WRITTEN EXERCISE. Please rewrite the rows below as a numbered list, one line per item, skipping blank lines and leaving out the pictures.

— BEGIN RECORDS TO USE —

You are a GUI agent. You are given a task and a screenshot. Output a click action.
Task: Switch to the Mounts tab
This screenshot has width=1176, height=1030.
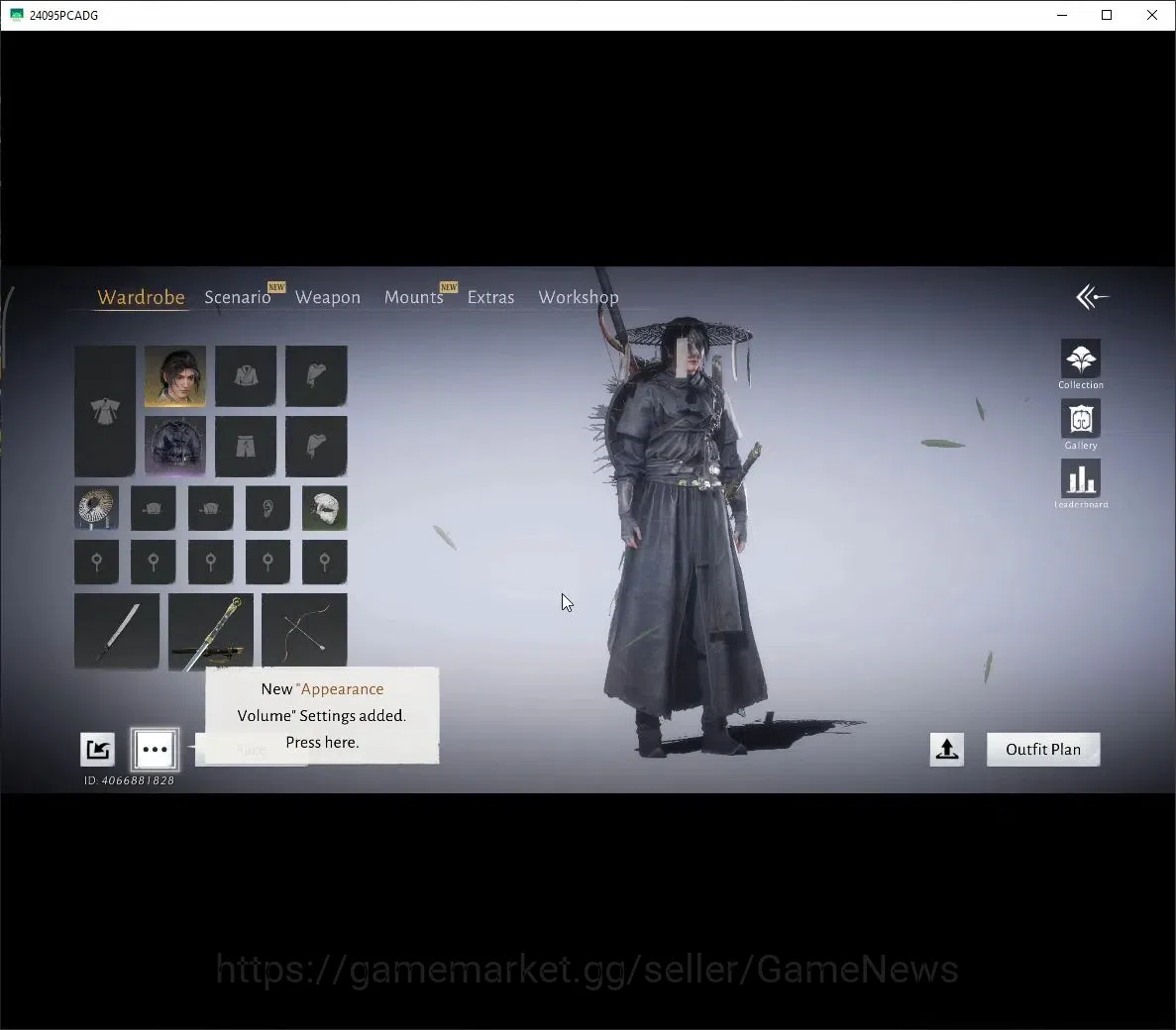coord(414,297)
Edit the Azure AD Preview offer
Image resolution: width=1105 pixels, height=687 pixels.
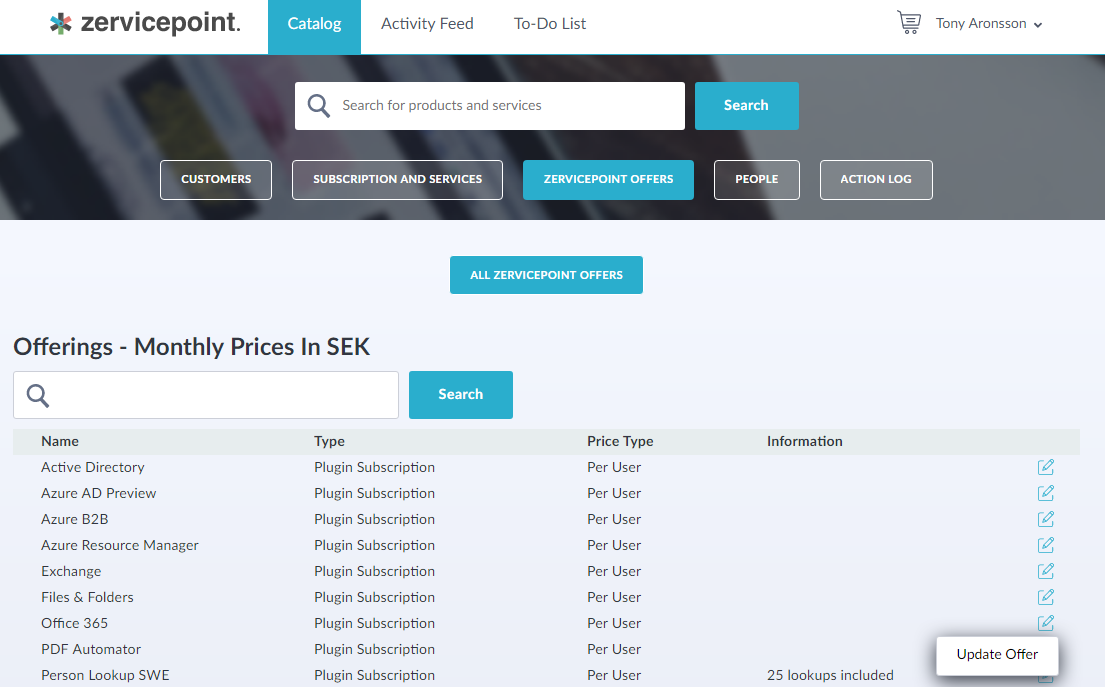1045,493
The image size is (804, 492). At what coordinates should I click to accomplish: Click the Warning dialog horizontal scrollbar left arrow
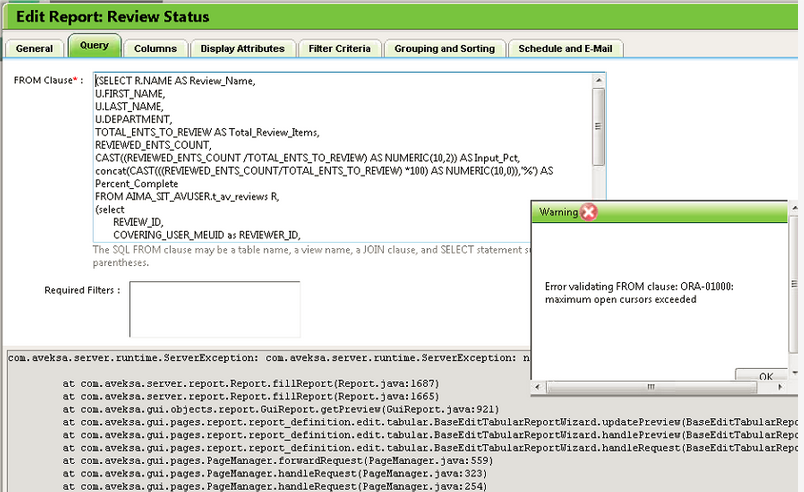[538, 387]
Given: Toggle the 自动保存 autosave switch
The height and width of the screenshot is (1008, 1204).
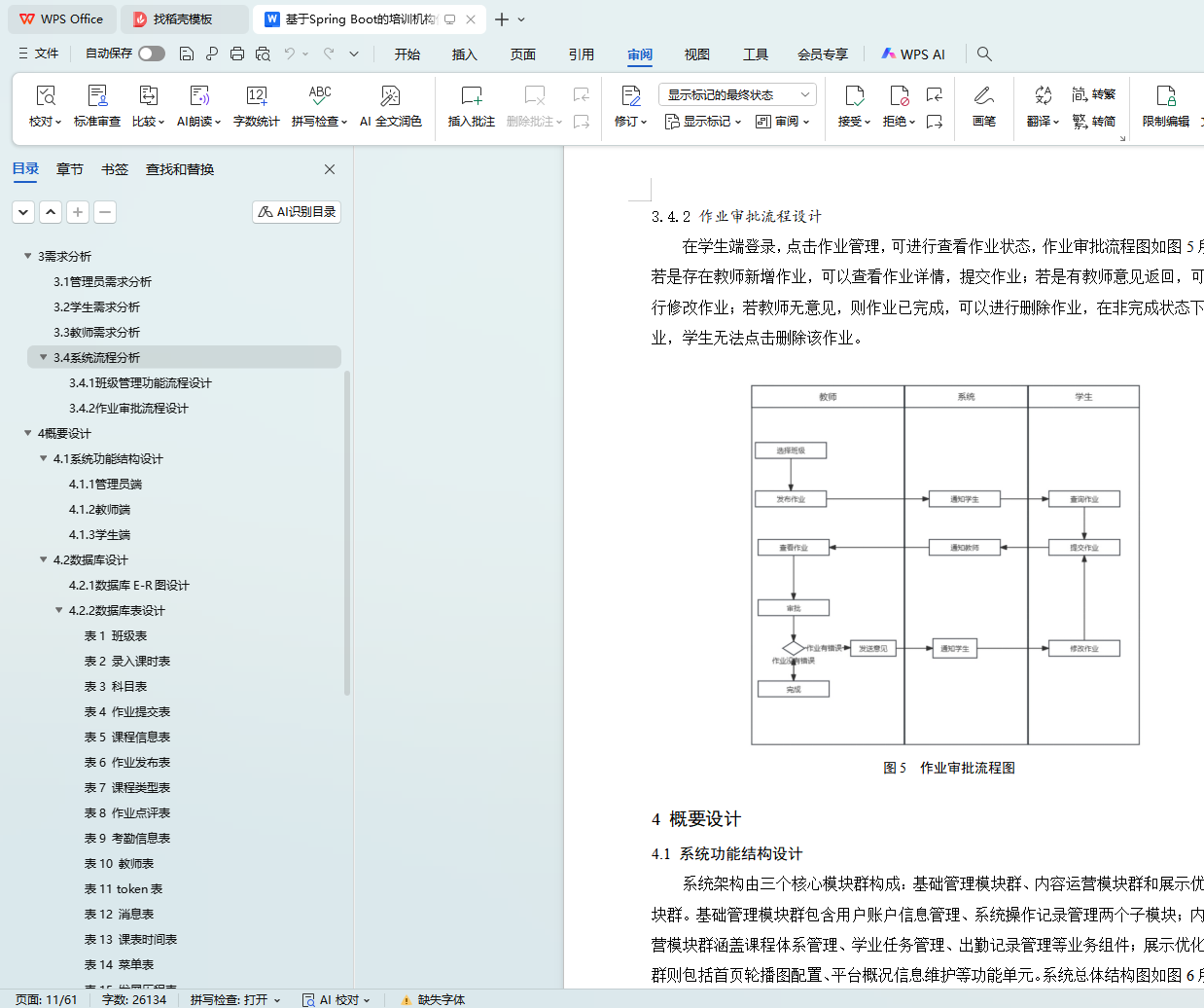Looking at the screenshot, I should click(152, 54).
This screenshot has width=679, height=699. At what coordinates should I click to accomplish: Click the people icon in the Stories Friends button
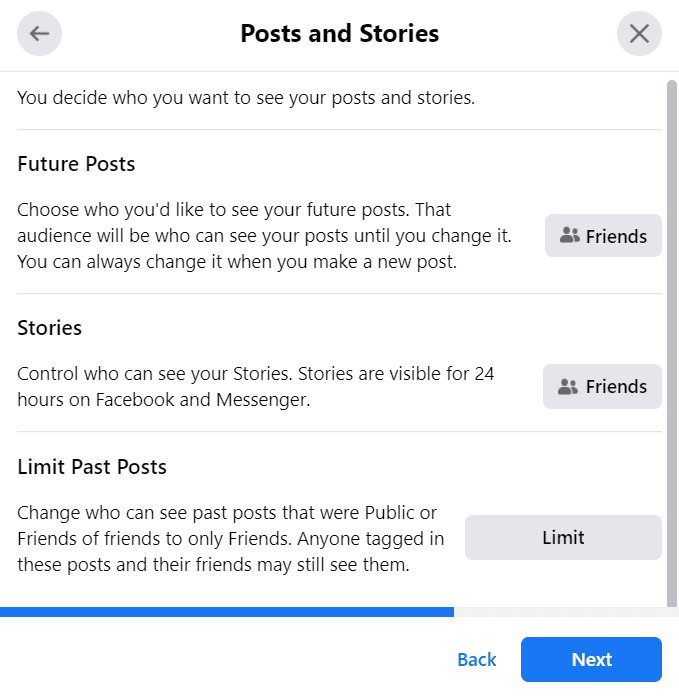click(568, 387)
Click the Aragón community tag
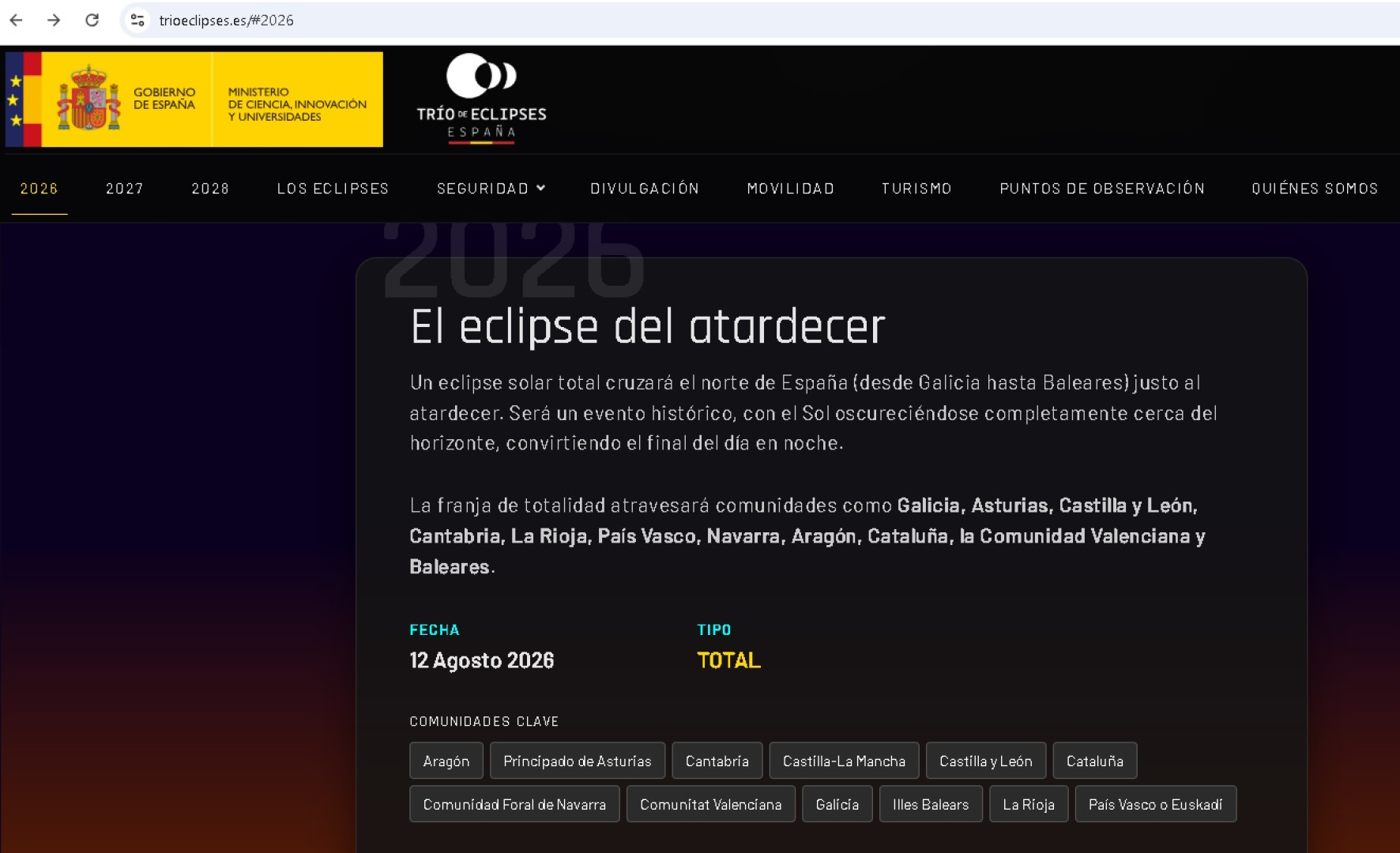Viewport: 1400px width, 853px height. pyautogui.click(x=446, y=761)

— END RECORDS TO USE —

RESULT OF THE TASK.
1. You are a GUI agent. You are given a task and a screenshot. Output a click action.
2. Task: Switch to the Mounts tab
3. This screenshot has width=1176, height=1030.
4. coord(414,297)
5. Edit the Azure AD Preview offer
6. Image resolution: width=1105 pixels, height=687 pixels.
7. 1045,493
8. The image size is (804, 492). At what coordinates should I click to accomplish: Click the Warning dialog horizontal scrollbar left arrow
9. [538, 387]
10. Given: Toggle the 自动保存 autosave switch
11. The height and width of the screenshot is (1008, 1204).
12. Looking at the screenshot, I should click(152, 54).
13. This screenshot has width=679, height=699. At what coordinates should I click to accomplish: Click the people icon in the Stories Friends button
14. click(568, 387)
15. Click the Aragón community tag
16. Viewport: 1400px width, 853px height. pyautogui.click(x=446, y=761)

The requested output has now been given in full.